L’entrevue requise par le Juge Halts Gatza ne peut s’être placée si rapidement dans son agenda par le fruit du hasard. Cet homme doit avoir d’autres intentions professionnelles derrière la tête, un dossier qu’il aimerait voir aborder en priorité, comme d’autres prédécesseurs. Il est honnête, car il parle du sujet qui le préoccupe naturellement après s’être présenté. Elle partage son avis et son expertise.
- Les autorités royales ont pris la décision d’interrompre les exils depuis la découverte de la nation Empyrée. Le risque de voir des criminels expulsés de notre territoire, c’est de créer un conflit avec le deuxième continent qui pourrait ne pas apprécier de les voir s’installer près de leurs frontières ou vouloir entrer dans le périmètre de leur territoire… Face au nombre de prisonniers qui attendent leur sentence dans nos donjons, notre royaume va cependant devoir trouver des alternatives à l’exil ou repenser son organisation. Une juge royale est chargée de traiter ce dossier, la Juge Sapkowski. Si nos prisons explosent, elle pourrait envisager bien des solutions extrêmes, telles que la construction d’établissements fermés dans lesquels les criminels vivraient toute leur vie, de jour et de nuit. Vous pourrez la contacter après notre entretien, je vais la prévenir et vous transmettre ses coordonnées.
Elle cherche dans un des tiroirs du bureau son répertoire dans lequel les noms de ses contacts sont rangés selon la thématique et l’ordre alphabétique. Elle retrouve le nom Sapkowski et le consigne sur un parchemin à l’aide de sa plume d’écriture. Elle ajoute en dessous sa fonction, le numéro de son bureau à l’adresse du Tribunal Royal. Puis, elle glisse la feuille dans une enveloppe qu’elle tamponne avec le sceau du ministère de la justice, pour la donner à Sir Gatza.

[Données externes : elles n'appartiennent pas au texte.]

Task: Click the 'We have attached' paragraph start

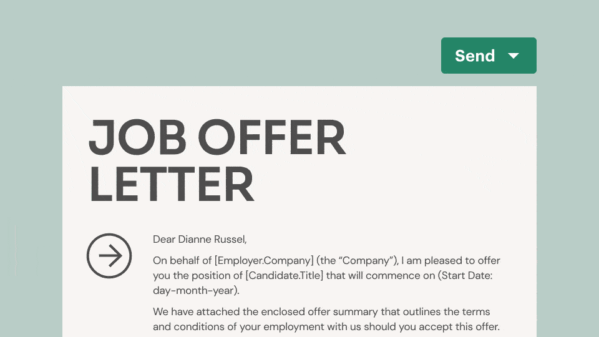Action: coord(197,311)
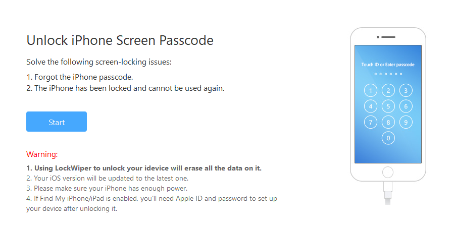Image resolution: width=453 pixels, height=227 pixels.
Task: Tap the 2 key on the keypad
Action: [388, 91]
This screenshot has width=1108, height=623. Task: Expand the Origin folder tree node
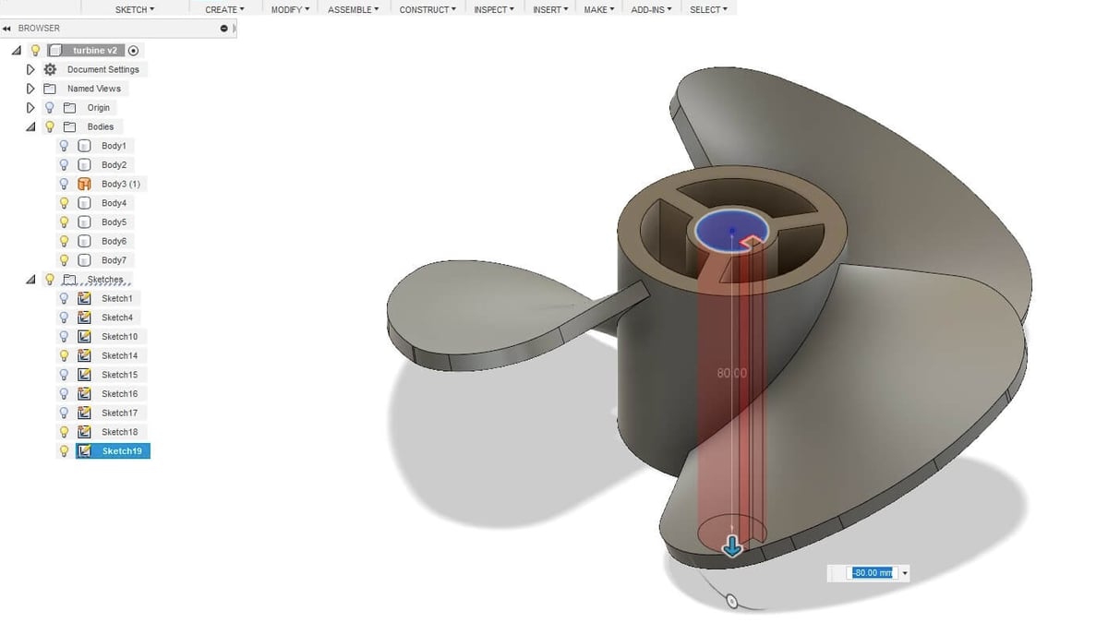tap(30, 108)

- Vous souhaitez donc vous spécialiser dans la juridiction du droit criminel ? Si vous avez des propositions à m’énoncer, des jugements qui ont fait jurisprudence à citer, j’aimerais connaître votre question de départ. L’apparition d’Empyrée interroge notre doctrine en matière de sanctions pénales, mais il y a différents problèmes dans la situation actuelle. La question que vous vous posez est-elle comment gérer nos futurs prisonniers étrangers que l’on capture pendant cette guerre avec un état belliqueux, ou est-elle comment accueillir des inconnus sur notre territoire et les intégrer au royaume pour qu’ils quittent la domination d’Empyrée ? On ne connaît pas bien leur culture et leurs objectifs, c’est un plan compliqué à concevoir. Je crois que vous pourriez aussi vouloir vous intéresser à la façon dont on traite nos prisonniers et quelles sanctions leur réserver dans ce contexte ? Doit-on maintenir l’exil ou trouver d’autres solutions alternatives telles l’incarcération voire la peine de mort ?

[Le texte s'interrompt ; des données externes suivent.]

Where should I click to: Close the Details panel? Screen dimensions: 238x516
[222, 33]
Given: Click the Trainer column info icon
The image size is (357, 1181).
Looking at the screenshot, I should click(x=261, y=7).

La plume de Cassandra est rangée, elle sort pour la remplacer un scribouilleur pour qu’il enregistre et prenne en note les propositions du Juge qu’il souhaite retenir.
- Le Royaume d’Aryon ne s’étend pas au-delà de ses frontières finies, et la découverte d’une autre partie de terre dans notre monde que nous ignorions, peut conduire à une nouvelle définition de nos politiques de sécurité et de défense. Concernant le Palais Royal, nous pourrions proposer un remaniement des ministères en ajoutant des compétences à des ministres… dont une qui est les affaires étrangères. Le travail à mener sur ce dossier peut nous amener très loin, il est éminemment politique. Il nous faut le soutien d’une majorité de la population, nous sommes dans un royaume avec une institution représentative et un sondage d’opinion pourrait être lancé pour se montrer plus moderne et prendre en compte l’avis général, avant de changer nos lois.

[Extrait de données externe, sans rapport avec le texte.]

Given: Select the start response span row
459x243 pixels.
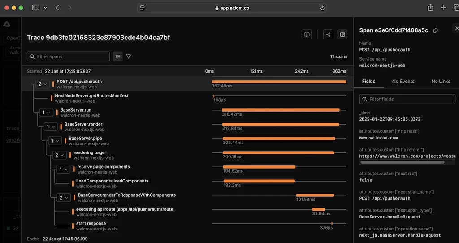Looking at the screenshot, I should coord(91,224).
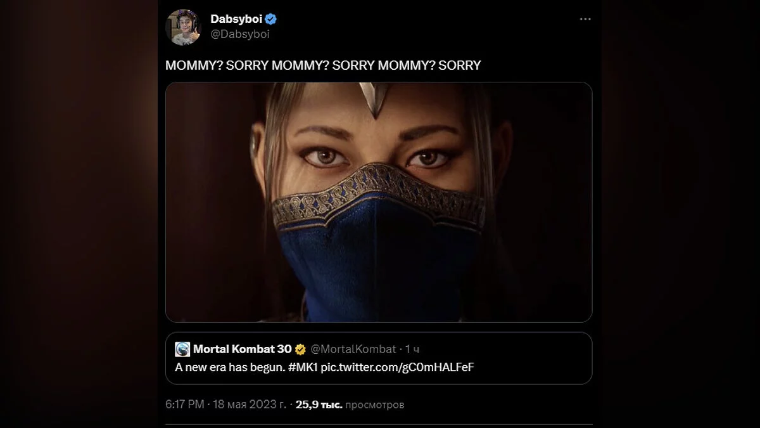Click the quoted tweet's "1 ч" timestamp
The width and height of the screenshot is (760, 428).
(x=412, y=349)
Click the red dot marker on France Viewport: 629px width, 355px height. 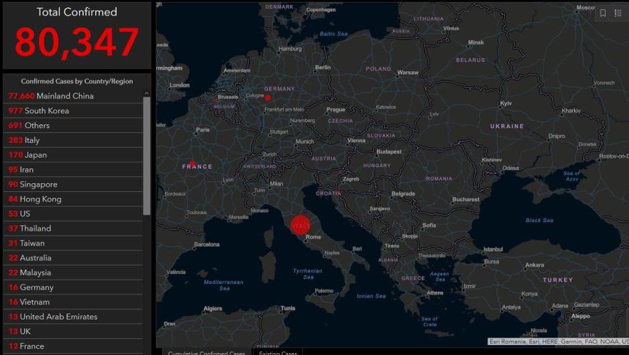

Cassandra se demande si le nouveau Juge va fuir de son bureau face à la difficulté du travail qui l’attend. Flore s’est endormie car sa maîtresse lui paraît un peu ennuyante quand elle parle longtemps politique. Elle ronfle doucement sous le bureau. Avant de fermer les yeux, elle lui a envoyé ce message télépathique « c’est pas drôle, moi… sommeil ».